This new structure allows GlobalizeObjectGraph to create the initializer in a
much simpler way, avoiding the need to reason about whether different slots
alias each other. Reasoning about whether slots alias each other now is the
responsibility of InlineGlobalSlots, which has to do a much more complicated
analysis, implemented using MLIR's dataflow analysis framework.

Recommended review order:
- Check out the new IR constructs in the .mlir files of various passes
- Op definitions (*.td)
- Changes to GlobalizeObjectGraph pass.
- InlineGlobalSlots pass (~total rewrite)
- Misc changes:
  - Moving torchMlirAdjustStaticInformation for sharing with C++ code.
  - EraseModuleInitializer pass

To make this a bit nicer, it would be good to have a `torch.module` op
with an initializer region attached. That would be more invasive though.

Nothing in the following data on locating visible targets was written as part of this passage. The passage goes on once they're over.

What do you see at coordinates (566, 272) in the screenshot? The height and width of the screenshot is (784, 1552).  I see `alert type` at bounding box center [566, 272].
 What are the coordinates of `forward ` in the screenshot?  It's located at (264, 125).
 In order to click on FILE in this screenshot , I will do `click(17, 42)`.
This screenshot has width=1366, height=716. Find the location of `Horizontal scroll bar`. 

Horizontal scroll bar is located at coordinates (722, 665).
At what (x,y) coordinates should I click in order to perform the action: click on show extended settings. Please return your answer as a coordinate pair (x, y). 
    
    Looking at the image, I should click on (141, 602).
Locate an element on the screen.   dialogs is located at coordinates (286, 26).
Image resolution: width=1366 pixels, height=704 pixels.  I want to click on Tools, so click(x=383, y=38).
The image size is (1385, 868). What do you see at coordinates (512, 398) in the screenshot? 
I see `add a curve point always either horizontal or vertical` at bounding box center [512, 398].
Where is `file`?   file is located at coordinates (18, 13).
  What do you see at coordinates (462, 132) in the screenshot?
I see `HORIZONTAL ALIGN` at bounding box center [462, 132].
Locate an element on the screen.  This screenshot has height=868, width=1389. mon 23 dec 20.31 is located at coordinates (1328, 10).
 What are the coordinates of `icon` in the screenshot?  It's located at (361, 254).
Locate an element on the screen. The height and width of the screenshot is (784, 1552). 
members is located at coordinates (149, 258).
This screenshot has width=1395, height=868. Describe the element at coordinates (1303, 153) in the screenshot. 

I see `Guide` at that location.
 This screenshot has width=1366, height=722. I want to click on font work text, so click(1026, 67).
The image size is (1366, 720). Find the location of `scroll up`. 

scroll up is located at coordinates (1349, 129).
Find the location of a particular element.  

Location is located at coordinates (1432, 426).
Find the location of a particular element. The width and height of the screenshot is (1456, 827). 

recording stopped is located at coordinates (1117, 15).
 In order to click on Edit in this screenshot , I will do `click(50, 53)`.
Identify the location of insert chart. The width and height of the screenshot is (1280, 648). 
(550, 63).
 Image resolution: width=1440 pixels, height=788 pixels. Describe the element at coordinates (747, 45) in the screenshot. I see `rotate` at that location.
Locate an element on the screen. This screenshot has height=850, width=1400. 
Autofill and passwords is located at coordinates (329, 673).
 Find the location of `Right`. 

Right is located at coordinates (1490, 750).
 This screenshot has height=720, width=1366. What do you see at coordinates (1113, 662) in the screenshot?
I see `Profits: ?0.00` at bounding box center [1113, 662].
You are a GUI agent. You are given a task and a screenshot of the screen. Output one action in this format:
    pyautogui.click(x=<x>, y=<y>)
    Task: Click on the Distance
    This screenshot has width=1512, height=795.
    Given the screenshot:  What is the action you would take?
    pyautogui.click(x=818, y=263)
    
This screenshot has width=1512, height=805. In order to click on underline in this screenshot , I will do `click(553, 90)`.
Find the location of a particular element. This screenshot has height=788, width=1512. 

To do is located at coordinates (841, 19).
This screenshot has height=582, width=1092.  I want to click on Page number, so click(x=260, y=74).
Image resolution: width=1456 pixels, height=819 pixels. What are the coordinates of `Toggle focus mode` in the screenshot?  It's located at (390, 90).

This change has highlighted certain aspects of our project layering
which are worth calling out. None of our backends can handle global
slots, so we enforce that there are no global slots before backend
lowering. At an earlier stage in the project, we had aspirations of
transparently handling mutable global state and such, but for reasons
described below, that is no longer a goal. So really global slots should
be seen as a progressive lowering step as part of inlining all the
IValue's in the original program (GlobalizeObjectGraph is also one such
step).

Over time, with insights from work like IREE-JAX, it has become clear
that there isn't a reliable programming model we can compile for users
where we just transparently handle mutable global state (and some other
things, like lists and dictionaries). There is a need for an "outer
program" that orchestrates more restricted subroutines of the kind we
can handle in our compile flow here. The benefit of that is that it
decouples considerations like shapes, dtypes, etc. from the program
constructs used in the outer program. As long as the outer program can
efficiently invoke (pipelining/async/etc.) high-performance
data-parallel numerical subroutines of the kind we compile in our flow
here, then there is a complete programming model. This is also
consistent with the direction of upstream PyTorch which is becoming more
tracing-based (which inherently loses a lot of program structure, which
then has to be applied back with an "outer program" orchestrating the
traced subroutines).
2022-08-08 18:12:06 -07:00